* **PROVIDED PASSAGE**:
**********

On Thu, Feb 23, 2017 at 05:31:14PM -0800, Stephen Hemminger wrote:
> On Thu, 23 Feb 2017 18:07:07 -0700
> David Ahern <d...@cumulusnetworks.com> wrote:
> 
> > On 2/23/17 5:30 PM, Stephen Hemminger wrote:
> > > On Thu, 23 Feb 2017 16:39:52 -0700
> > > David Ahern <d...@cumulusnetworks.com> wrote:
> > >   
> > >> On 2/23/17 12:50 PM, Stephen Hemminger wrote:  
> > >>> Some use cases create Linux networking devices which are not intended 
> > >>> for use
> > >>> by normal networking. This is an enhancement to ip command to hide 
> > >>> network
> > >>> devices starting with period (like files in normal directory).  
> > >>> Interfaces whose
> > >>> name start with "." are not shown by default, and the -a (or -all) flag 
> > >>> must
> > >>> be used to show these devices.    
> > >>
> > >> Agree that some devices need to be hidden by default -- not just from
> > >> users but also other processes.

**********

* **STORED DATA**:
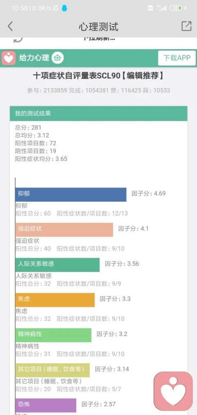197x415 pixels.
Task: Tap the battery indicator in status bar
Action: 176,8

**********

* **YOUR TASK**: Copy out the entire mailing-list exchange about hiding network devices from the ip command, keeping every quote mark and line break unchanged.

* **SOLVED EXERCISE**:
On Thu, Feb 23, 2017 at 05:31:14PM -0800, Stephen Hemminger wrote:
> On Thu, 23 Feb 2017 18:07:07 -0700
> David Ahern <d...@cumulusnetworks.com> wrote:
> 
> > On 2/23/17 5:30 PM, Stephen Hemminger wrote:
> > > On Thu, 23 Feb 2017 16:39:52 -0700
> > > David Ahern <d...@cumulusnetworks.com> wrote:
> > >   
> > >> On 2/23/17 12:50 PM, Stephen Hemminger wrote:  
> > >>> Some use cases create Linux networking devices which are not intended 
> > >>> for use
> > >>> by normal networking. This is an enhancement to ip command to hide 
> > >>> network
> > >>> devices starting with period (like files in normal directory).  
> > >>> Interfaces whose
> > >>> name start with "." are not shown by default, and the -a (or -all) flag 
> > >>> must
> > >>> be used to show these devices.    
> > >>
> > >> Agree that some devices need to be hidden by default -- not just from
> > >> users but also other processes.